Texto fornecido:
|---|

DEUS FALA AOS CANSADOS
Isaías 40.35-41 (Leitura: Salmo 75)
Você sabe o que é estar cansado? Não falo do cansaço que a gente sente depois de uma longa caminhada, ou depois de um dia bem «puxado». Tal cansaço a gente sente nas pernas, nos braços ou nas costas; depois de uma noite bem dormida, ele terá desaparecido. Falo de um cansaço diferente. Um cansaço que está por dentro das pessoas. Você sabe o que é isso — estar cansado por dentro? Estar cansado por dentro, é ter perdido a coragem. É não ver mais nenhum sentido nas coisas. É andar com passos arrastados, com olhar dirigido para baixo, É viver com apenas um restinho miúdo de fé e de esperança, ser que nem um «pavio que fumega», como diz o autor de nosso texto no capítulo 42 — um pavio que já não produz nenhuma luz — que apenas produz um pontinho luminoso na escuridão e um pouquinho de fumaça. É o que muitos não sabem: Mesmo os servos de Deus que serviram ao Senhor com fidelidade, durante uma longa vida cheia de lutas — eles podem ficar cansados por dentro. Podem chegar ao ponto em que só conseguem exclamar: Senhor, eu não posso mais. Estou no fim!
Assim, o profeta Elias, depois de ter dado tudo de si no serviço de Deus, foge dos seus inimigos ao deserto, e lá, sentado debaixo de um arbusto, diz: « Basta. Toma agora, ó Senhor, a minha alma, pois não sou melhor do que meus pais.» Basta! Deixa-me morrer, Deus. Não adianta mais!
O profeta Jeremias (cap. 20) chega a exclamar: «Já desfaleço de sofrer e não posso mais.. . por que saí do ventre materno, só para ver trabalho e tristeza e para que se consumam de vergonha meus dias?»
O Senhor Jesus, em Getsêmani, totalmente identificado com os servos sofredores de Deus, experimentou este mesmo cansaço mortal. Disse aos seus discípulos: «Minha alma está triste até a morte.» E, conforme Lucas (que era médico e deve ter sabido que tal coisa estranha realmente pode acontecer), os discípulos, naquela noite, em Getsêmani, adormeceram de tristeza. De um cansaço chamado tristeza!
Saiba, pois, que na história do povo de Deus tal experiência não é nada fora do comum. Não que a vida dos servos de Deus seja um vale de lágrimas. Isso não. É uma vida em que a melodia principal, a primeira voz do coro, é a coragem, a confiança, a alegria. Mas neste mesmo coral, às vezes sobressai uma voz das profundidades, um grito de angústia, que parece abafar todas as outras vozes. Será bom sabermos que aquilo é normal na vida dos servidores de Deus, para não estranharmos, quando um dia aquele cansaço tristonho vier sobre nós.

|---|

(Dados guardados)
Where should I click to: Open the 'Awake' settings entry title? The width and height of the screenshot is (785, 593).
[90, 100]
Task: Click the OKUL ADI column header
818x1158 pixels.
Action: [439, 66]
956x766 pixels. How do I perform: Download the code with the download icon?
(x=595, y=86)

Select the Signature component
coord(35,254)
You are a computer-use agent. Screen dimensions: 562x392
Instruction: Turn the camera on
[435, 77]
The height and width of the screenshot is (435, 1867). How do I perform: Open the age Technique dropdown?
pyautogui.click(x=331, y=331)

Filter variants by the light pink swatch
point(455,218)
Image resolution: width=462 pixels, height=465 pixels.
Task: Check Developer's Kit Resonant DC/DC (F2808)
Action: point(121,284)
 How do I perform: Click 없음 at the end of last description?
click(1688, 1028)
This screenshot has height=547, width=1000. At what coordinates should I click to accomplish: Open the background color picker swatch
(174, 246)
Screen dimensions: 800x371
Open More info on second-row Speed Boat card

|---|

Reproduza sem mudar nada, do texto sobre o cansaço por dentro, tudo o que vai desde "Assim, o profeta" até "cansaço chamado tristeza!".

Assim, o profeta Elias, depois de ter dado tudo de si no serviço de Deus, foge dos seus inimigos ao deserto, e lá, sentado debaixo de um arbusto, diz: « Basta. Toma agora, ó Senhor, a minha alma, pois não sou melhor do que meus pais.» Basta! Deixa-me morrer, Deus. Não adianta mais!
O profeta Jeremias (cap. 20) chega a exclamar: «Já desfaleço de sofrer e não posso mais.. . por que saí do ventre materno, só para ver trabalho e tristeza e para que se consumam de vergonha meus dias?»
O Senhor Jesus, em Getsêmani, totalmente identificado com os servos sofredores de Deus, experimentou este mesmo cansaço mortal. Disse aos seus discípulos: «Minha alma está triste até a morte.» E, conforme Lucas (que era médico e deve ter sabido que tal coisa estranha realmente pode acontecer), os discípulos, naquela noite, em Getsêmani, adormeceram de tristeza. De um cansaço chamado tristeza!